Mise au point manuelle

En visée optique, le D500 dispose d'un télémètre qui affiche un point lorsqu'il est bon. Il indique également dans quel sens faire la mise au point. De quoi faciliter l'utilisation d'optiques manuelles. En visée sur écran, vous pouvez agrandir la visée à l'aide d'une loupe afin de faciliter la mise au point. Toutefois, vous perdez totalement le contexte de la scène. Vous ne pouvez pas afficher de focus-peaking (surlignage des zones nettes à l'aide de pixels colorés).

Gestion du bruit électronique

Pour notre test, la scène est éclairée sous environ 250 lux. Notre appareil étalon est le Canon 5D Mark III qui, pour un gris neutre 18 %, requiert le couple f/5,6 - 1/8 s a une sensibilité de 200 ISO. Le Nikon D500 est également calé pour exposer correctement un gris 18 % avec une sensibilité de 200 ISO et une ouverture de f/5,6. Les couples d'expositions sont identiques.

Nous faisons alors varier la vitesse et la sensibilité ISO. Les images sont visibles à 100 % (JPEG) et vous pouvez télécharger les fichiers bruts (.NEF). Le boîtier est configuré par défaut, notamment pour ce qui est de rédaction du bruit électronique.

Les JPEG

Le Nikon D500 est équipé d'un capteur APS-C de 20,9 Mpx probablement développé par Sony. Il s'agit d'un tout nouveau capteur que nous découvrons avec ce boîtier. Avec cette définition, la taille des photodiodes est d'environ 4,2 µm. La plage ISO va nativement de 100 à 51 200 ISO et peut être étendue jusqu'à  638 400 ISO ! Oui, plus de 1 millions d'ISO — un chiffre qui donne le tournis ! Il s'agit de la même plage de sensibilités que sur le très professionnel et très onéreux D5, mais avec un capteur APS-C. Une véritable folie, donc.

Tailles des différents capteurs
Comparaison des tailles (agrandies 4x) de différents capteurs.

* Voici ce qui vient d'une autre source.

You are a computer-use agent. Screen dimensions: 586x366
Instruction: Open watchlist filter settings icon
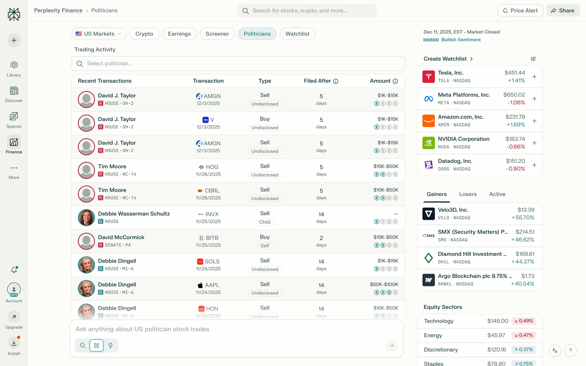[x=533, y=59]
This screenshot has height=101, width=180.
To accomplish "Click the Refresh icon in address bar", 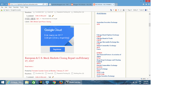I will coord(47,4).
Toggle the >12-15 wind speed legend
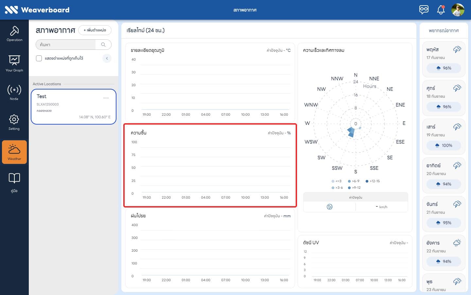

C'est parti pour la (seconde) plus grande montée ISO de l'histoire de Focus Numérique. Le D5 détient déjà la palme avec un capteur 24x36, le D500 récidive avec un capteur beaucoup plus petit. Et pas de mauvaises surprises dans les plus basses sensibilités ISO. De 100 à 800 ISO, c'est superbe ! Le grain n'est pas perceptible, le lissage anodin, le rendu des couleurs vibrant et la dynamique impeccable.

À 1 600 ISO, on note les premiers effets de lissage, mais il faut zoomer à 100 % sur un écran pour le constater. C'est encore excellent avec des bordures nettes et un grain invisible. À 3 200 ISO, l'image perd un peu en "croustillant" et les plus fins détails (billet de banque, lignes de niveau de la carte IGN) sont légèrement dilués. Une fois de plus, cela reste parfaitement exploitable pour des tirages 20 x 30 cm.

Nous restons encore très agréablement surpris à 6 400 ISO. Le lissage se fait certes plus destructeur, mais l'image conserve une très bonne tenue. Le grain, fin, est peu visible et si la dynamique baisse un "chouia", les couleurs sont encore denses et plaisantes. Le cran supérieur reste étonnant : à 12 800 ISO, le grain devient nettement plus visible, la dynamique baisse d'un cran, mais le bruit est peu coloré et les bordures, peu émoussées.

Le premier palier est franchi à 25 600 ISO. Si le grain demeure peu présent, le lissage et le traitement de l'image sont nettement plus appuyés. Les détails sont dilués et les couleurs deviennent un peu plus fades. Les images se dégradent logiquement à 51 200 ISO / 102 400 / 204 800 ISO et seront difficiles à exploiter dans un contexte normal.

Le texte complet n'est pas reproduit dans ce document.